REQUIRED WORK :: Exactly reproduce the lines from the one holding "Viewport: 466px width, 462px" through the end of the records, including both boundary lines but no pictures.

------------------------------------------------

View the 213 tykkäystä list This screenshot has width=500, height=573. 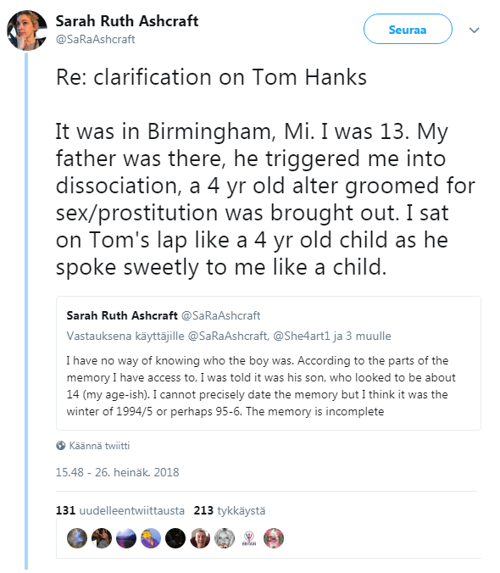230,510
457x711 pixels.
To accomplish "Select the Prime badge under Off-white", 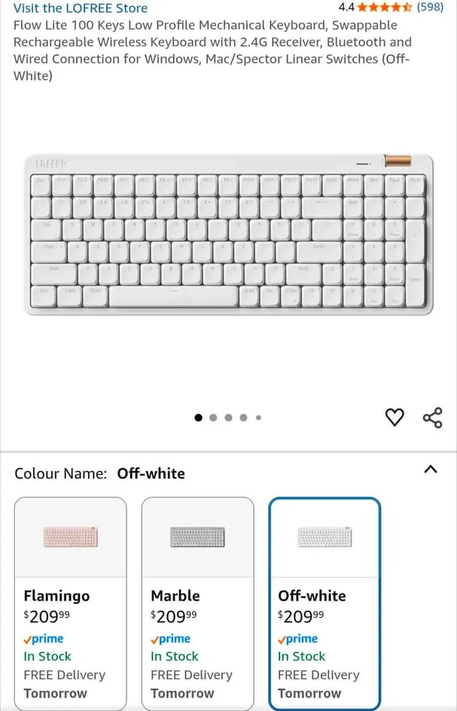I will click(297, 638).
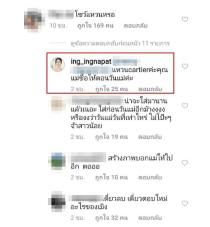The width and height of the screenshot is (210, 227).
Task: Tap the heart beside ing_ingnapat's comment
Action: tap(185, 66)
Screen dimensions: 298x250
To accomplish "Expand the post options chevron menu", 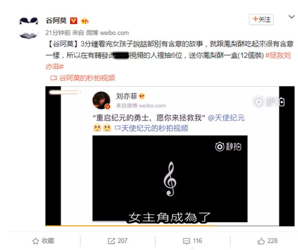I will tap(291, 17).
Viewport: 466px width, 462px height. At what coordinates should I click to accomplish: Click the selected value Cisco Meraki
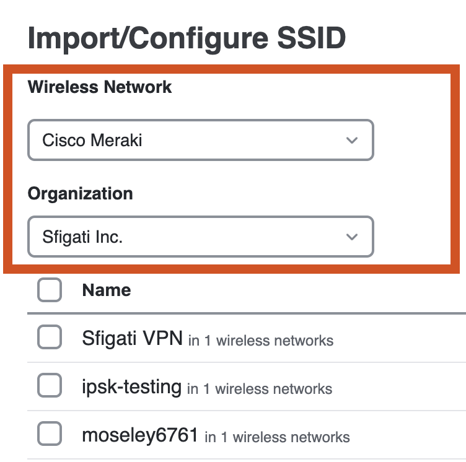(x=92, y=141)
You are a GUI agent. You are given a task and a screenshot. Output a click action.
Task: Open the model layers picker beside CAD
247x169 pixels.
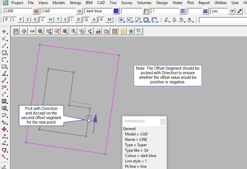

------------------------------------------------

SOLUTION TO THIS TASK ::
Viewport: 466px width, 462px height. At what coordinates should I click to accomplish: Click the selected value Cisco Meraki
(x=92, y=141)
You are a GUI agent. You are given a task and a screenshot. Output a click action.
Task: Open the model layers picker beside CAD
247x169 pixels.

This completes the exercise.